PAGE:
=-=-=-=-=

2. The oldest mathematical text from China scholars have in its entirety is called, Zhou Suanjing (Zhou Shadow Gauge Manual), which was written between 100 B.C. and 100 A.D. It is a book on astronomy showing how to calculate the positions of the heavenly bodies.

D. The Importance of the Calendar

1. Calendars were very important to the ancient Chinese. Beyond giving dates and times for seasons, calendars were seen as a symbol of the emperor’s rule. A new emperor would change the calendar to show his control over time and his link with the heavens. Ancient Chinese calendars showed the positions of the heavenly bodies, which were more than just planets and stars. They had religious significance to the ancient Chinese. When an emperor controlled the calendar, which showed the planet’s positions, he showed his command over the heavens.
2. For example, the Han emperor, Wu-ti, had a new calendar made for his rule. Mathematician, Luoxia Hong, created a new calendar for Wu-ti, which was based on a 19-year cycle.

VI. Mathematics from Ancient Greece

A. Geometry

Video: Greek Mathematics vs Egyptian and Babylonian Mathematics

Video: Greek Mathematician

1. It is hard to say exactly when the ancient Greeks first developed numbers and used them for basic arithmetic. Greek mathematics would really take off (and influence the western world ever since) with the philosophers known as the pre-Socratics. You may recall Thales (624-548 B.C.) was the first pre-Socratic philosopher. Mathematics, science, and philosophy were one and the same to the ancient Greeks, so it is not surprising that philosophers were the first Greek mathematicians.

=-=-=-=-=

WORK TO COMPLETE: Resume the passage on ancient mathematics right after its last sentence, carrying on its section on Greek geometry.

DATA LINES:
=-=-=-=-=

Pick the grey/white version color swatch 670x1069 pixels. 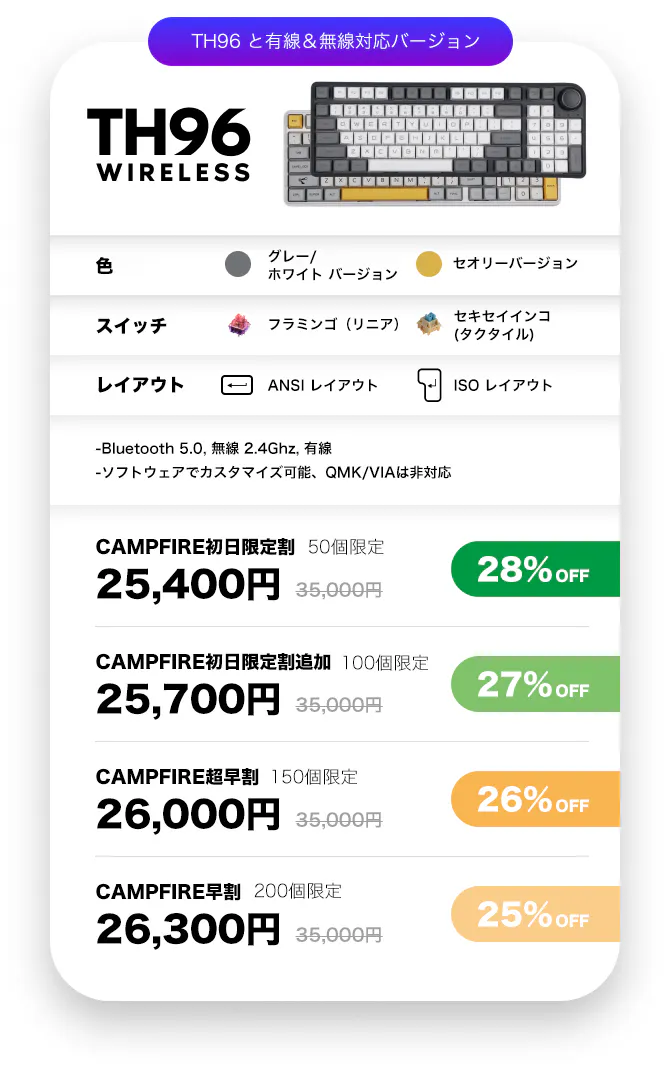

=-=-=-=-=

OUTPUT FOR THIS EXERCISE:
2. All ancient Greek mathematics was based on geometry. Even when discussing number theory, the Greeks did so on terms of how numbers appear in geometry. Take the number pi (3.14…), for instance. The Greek discovery of pi was done through geometry. Greeks noticed that whenever they divided the diameter of a circle into its circumference, the result was always three point something, or pi. They saw that no matter how large the circle, the diameter was always a little more than one-third of the circumference.

B. Pythagoras and the Pythagoreans

  

1. Pythagoras of Samos (560-480 B.C.) was a philosopher and religious leader. He founded a philosophical and religious school in Croton. The mathematical theories developed there, are always attributed to Pythagoras, because it is unknown whether he or his students were the true creators.
2. Pythagoreans believed everything in the universe could be reduced to number relations. As you know, Pythagoras is most famous for describing the relationship between the squares of the base and height of a right triangle with the square of its hypotenuse. Interestingly, it was none other than this theory, which would rock the Pythagorean world to its knees.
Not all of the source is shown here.